Murphy adds: “More consumers filter their own mail and have multiple addresses to separate the different relationships that they have with brands. They often have their work or home e-mail address for the relationships that are important, such as banking, and an online address, such as Yahoo! or Hotmail, for brands they consider less important.” He adds that brands must develop an understanding of how their e-mail communications sit in this framework.

However, E-Dialog managing director Simone Barratt says there is potential for further growth in e-mail as consumers expect personalised communications that deliver what they want when they want it and e-mail can achieve this. “As customers start to interact with a brand across more channels, they will expect the same level of personalised, relevant communications in those channels. Consequently, mass marketing is giving way to targeted relevance.”

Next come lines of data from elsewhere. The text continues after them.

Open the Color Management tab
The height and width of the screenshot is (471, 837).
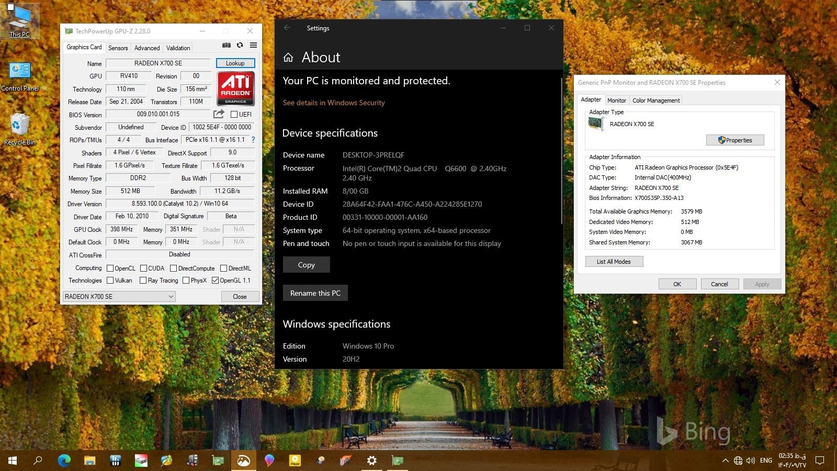pos(656,100)
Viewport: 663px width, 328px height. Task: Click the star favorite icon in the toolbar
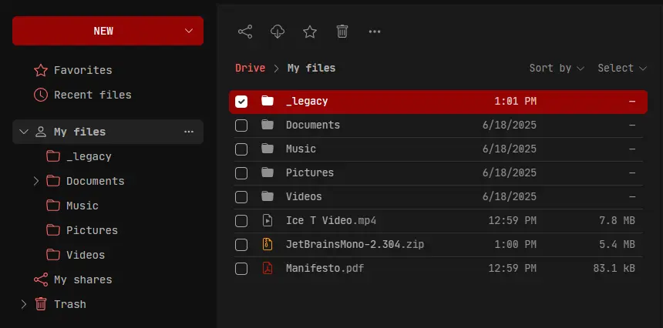(310, 32)
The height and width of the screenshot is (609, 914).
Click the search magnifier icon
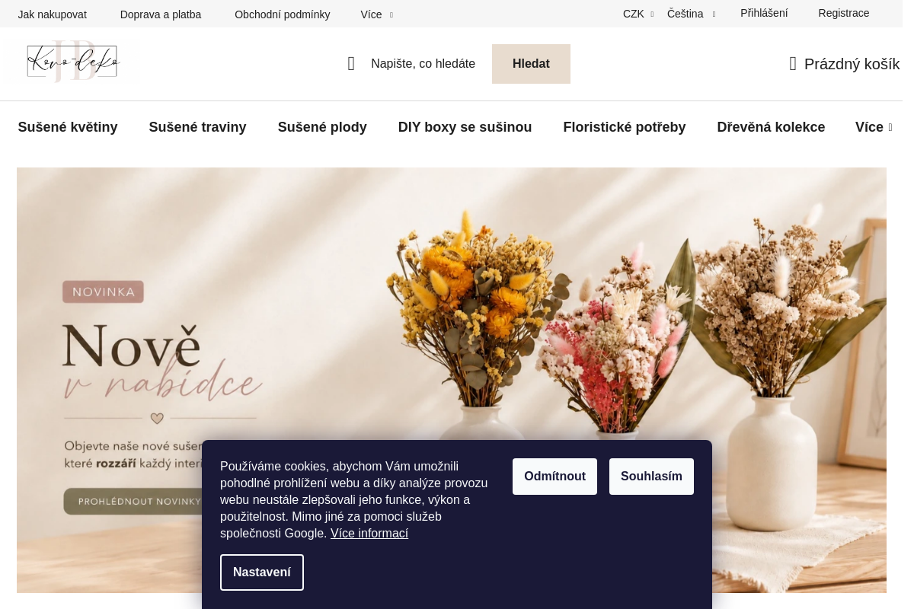(x=351, y=64)
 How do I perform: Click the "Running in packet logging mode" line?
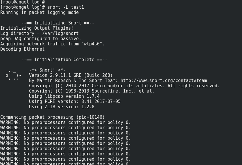[40, 13]
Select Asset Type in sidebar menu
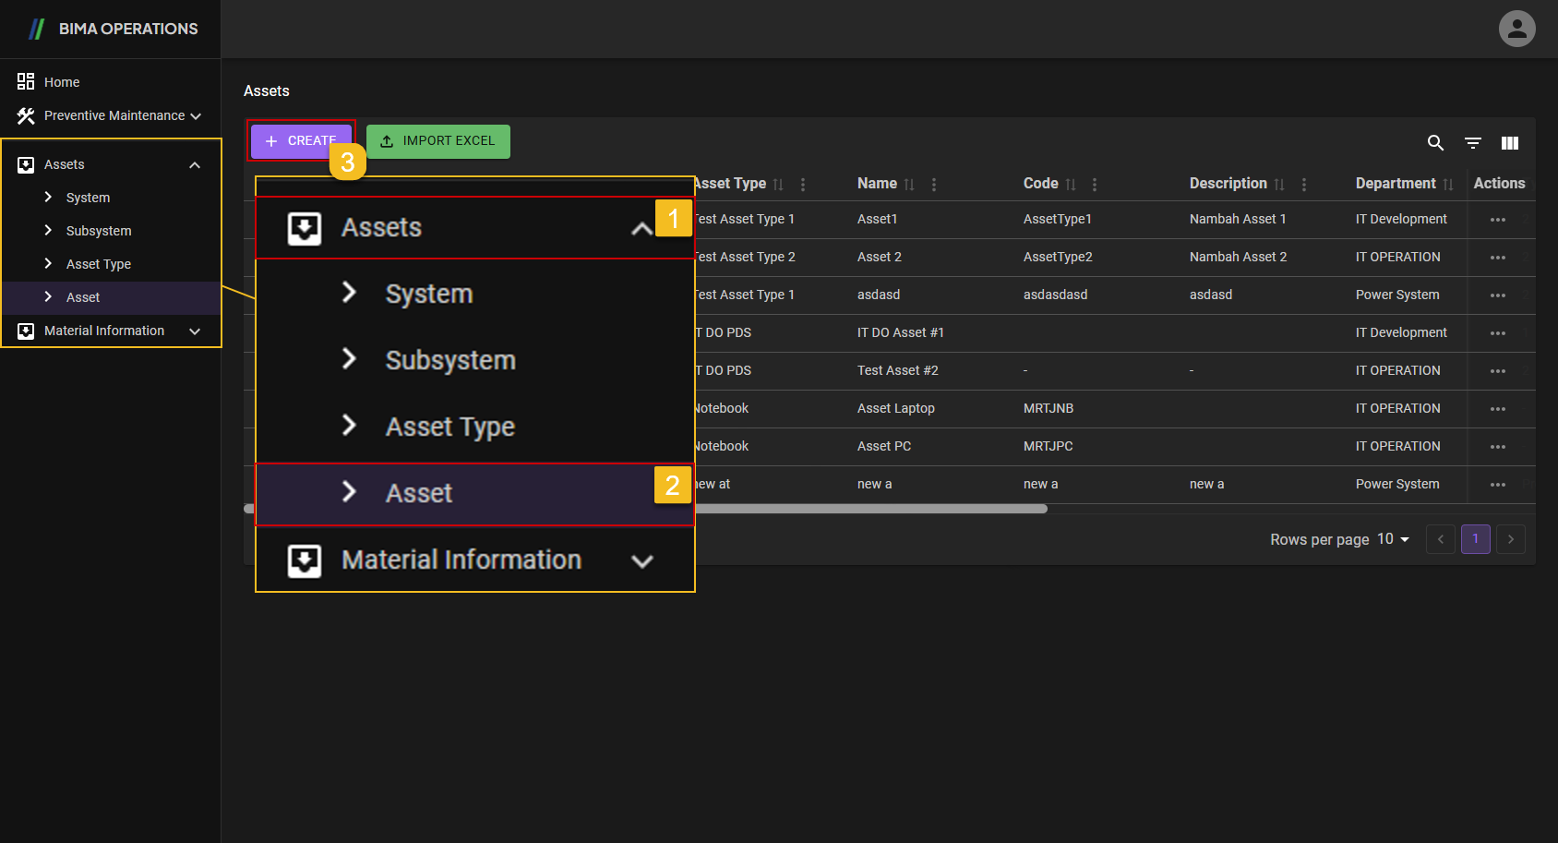Image resolution: width=1558 pixels, height=843 pixels. pyautogui.click(x=98, y=264)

Targeting is nothing new to DM but its online incarnation can include behavioural data with personal information. This means marketers can better target and personalise communications and Barratt says greater relevance is key to achieving cut-through as e-mail marketing proliferates.

She says companies must ensure their communications will be welcome by the recipient and deemed valuable and adds: “E-mail marketers need to guard against complacency and be ruthless in self-evaluation against their business goals and their user needs – aggressively driving for relevance. Understanding a customer’s key motivators is more possible than ever before, especially with behavioural data. The key to using this data is to ensure it is actionable and to use it while current.

Dynamic content
“E-mail is uniquely positioned to do this – it’s fast, inexpensive, measurable, provides the ability to segment, publish dynamic content and automate – and it can connect Web behaviour with individuals through a range of identifiers such as cookies, site registration and transactions, and so on.”

Matthew Kelleher, head of e-mail marketing at RedEye, believes e-mail needs to adapt to the new market conditions created by the Net. He says: “Direct mail is batting on a sticky wicket and the medium-term prognosis seems to be volume decline. This will continue until the e-mail and DM markets reach their optimum relational levels. In other words, DM needs to find its long-term position in the digital marketing world.”

Murphy adds that as more communications migrate online “the clutter of the doormat is being replaced with the clutter of the inbox. Ironically, in the not too distant future, those brands that continue to invest in targeted, creative offline communications may actually reap the benefits of an offline backlash – where the rarity of a piece of DM on a doormat actually becomes an innovative means of cutting through the messaging clutter and a more effective way of delivering results.”

Other opportunities
Martin Gent, associate creative director at Wunderman, agrees: “I don’t think the rise of digital direct marketing is going to slow any time soon. Yet, as people get used to being marketed to via e-mail, the opportunities will lie elsewhere. From a creative point of view, achieving ‘cut-through’ will become extremely difficult due to the sheer volume of messaging and restrictions that come about because of the range of very different e-mail clients.

“To really make an impact, a simple and very personal traditional DM pack might just hit the mark. Essentially, don’t write off the traditional techniques in a marketing environment that is currently digitally focused.”

So the message appears to be, the traditional approach will have a role to play in innovative and emotive communications, but the rise of e-mail shows no sign of abating.